InvestorQ : What are the advantages and risks of investing in money market funds or liquid funds and are there any unique factors I need to look at before investing in these money market funds?
Sam Eswaran made post

What are the advantages and risks of investing in money market funds or liquid funds and are there any unique factors I need to look at before investing in these money market funds?

swati Bakhda answered.
3 years ago

Money market funds are the very short term mutual funds that invest in money market instruments like call money, treasury bills of 91-day and 364 day maturity. They also invest in very short term CPs and CDs also and long term debt with short residual maturity. Before we embark on understanding some of the key advantages of Money Market Mutual Funds, at the outset, it needs to be understood that liquid funds are also popularly referred to as money market funds. The terms are used interchangeably but mean one and the same thing. The following are the key advantages of Money Market Funds…
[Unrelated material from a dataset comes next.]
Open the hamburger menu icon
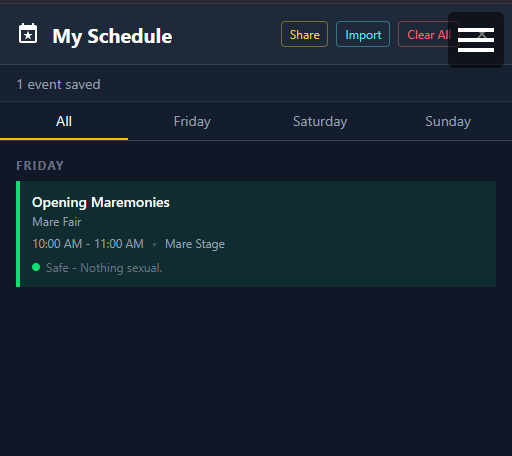Image resolution: width=512 pixels, height=456 pixels. coord(476,40)
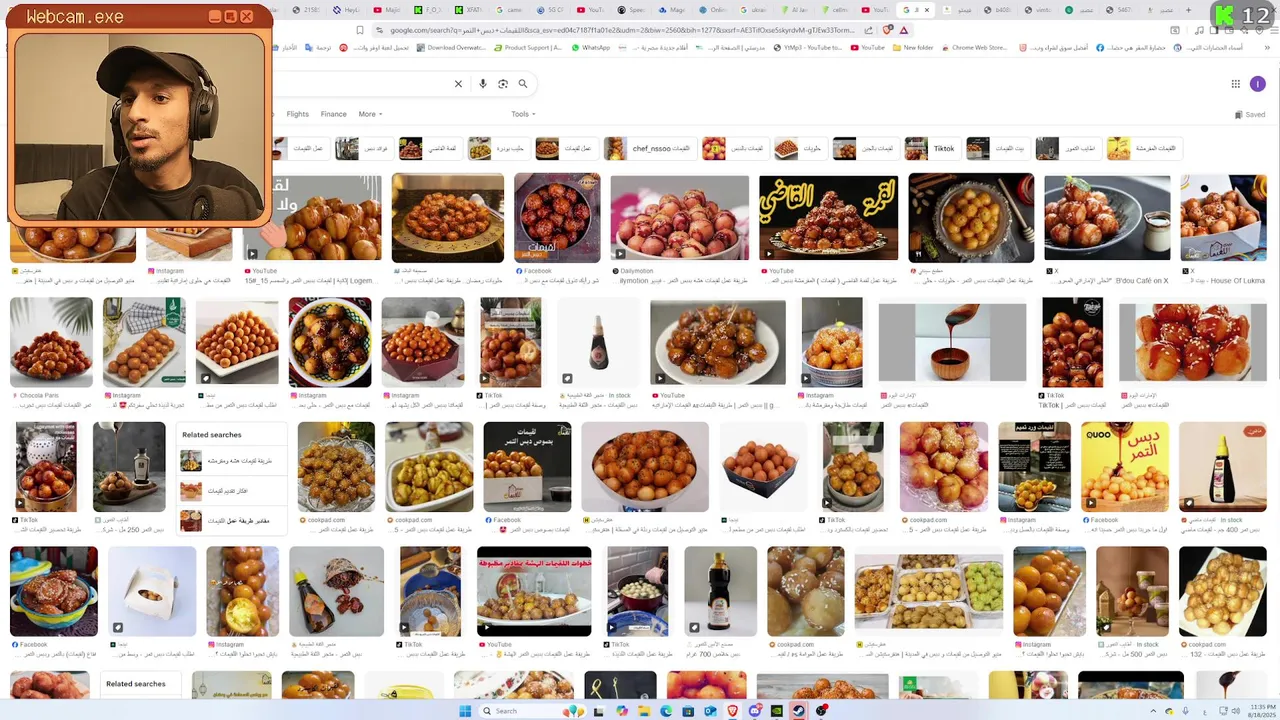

· While Money Market Funds / Liquid Funds can be technically classified as risk-free, they are actually extremely low risk instruments. Since they invest in call money markets and in 91-day T-Bills, there is almost no risk of default in these instruments, although volatility risk does exist.

· Money market funds are highly liquid. In fact, these funds can be cashed at short notice of just one day and the money actually gets credited to your bank account the same day.

· Since money market funds do not carry any exit load and entry load, they have no entry or exit barriers. This makes these products simpler and more convenient to the individuals looking to park their money.

· Money Market funds yield more than savings bank accounts and almost as much as bank FDs currently. This makes them very suitable for parking short term funds with almost no risk of default and negligible interest rates risk.

· Lastly, money market funds are more tax efficient compared to bank savings. The interest on your savings account or bank FD is taxed at your peak rate of 30%. However, since liquid funds predominantly distribute dividends, they are tax-free in the hands of the investor. This gives money market funds a distinct advantage over other debt products.

But it is not like money market funds are free of risk. They have their own set of risks too and this how the risks get into our calculation when we invest in money market funds.

· While liquid funds / money market fund are virtually free from default risk, they do run a volatility risk. We have seen in the past cases where the call money rates have shot up sharply due to a liquidity crunch in the financial markets. Such events can make the NAV of the liquid fund volatile.

· Most liquid fund managers have the leeway to invest a small portion of the corpus in higher risk instruments and most fund managers use this to generate additional returns. That may expose the liquid fund to additional risk.

· There is the AMC risk that any fund has. We have seen cases where debt funds of some leading AMCs in India have got impacted (example of JP Morgan), because they were exposed to a debt instrument that got downgraded (Amtek in this case). While the liquid fund may not have a problem, the financial risk of the AMC translates into risk for the liquid fund investors too.

· Lastly, one needs to match the maturity profile before investing. If you money is idle for a few days or weeks, then liquid funds may be the right choice. But if your money is idle for 1-2 years then you have better options like debt funds with better yields. Liquid funds will be a sub-optimal choice in that case.

One way to protect your investment interest in a money market mutual fund is to run it through some basic tests before putting your money. While selecting a money market mutual fund, remember that there is normally not much to choose between two money market funds. Since most of the money market funds invest in similar short-term liquid instruments, their returns do not differ too much. However, there are 3 basic rules for evaluating which liquid fund to buy.

· Does the Liquid fund come from an AMC with pedigree and a fairly large AUM? Remember, even though liquid funds are low risk products, it is better to stick to the mutual fund industry leaders.

· Keep an eye on the liquidity in the financial markets. If the financial markets become too tight, then it may not be the right time to invest in liquid funds as volatility risk increases substantially.

· Lastly, keep an eye on the past performance. When it comes to liquid funds, returns over a shorter time frame are more relevant than long period returns. While we do caution that past is not indicative of future returns, in case of liquid funds, past returns may be fairly indicative of how returns could pan out.

That should help you to take a more informed decision with respect to money market mutual funds.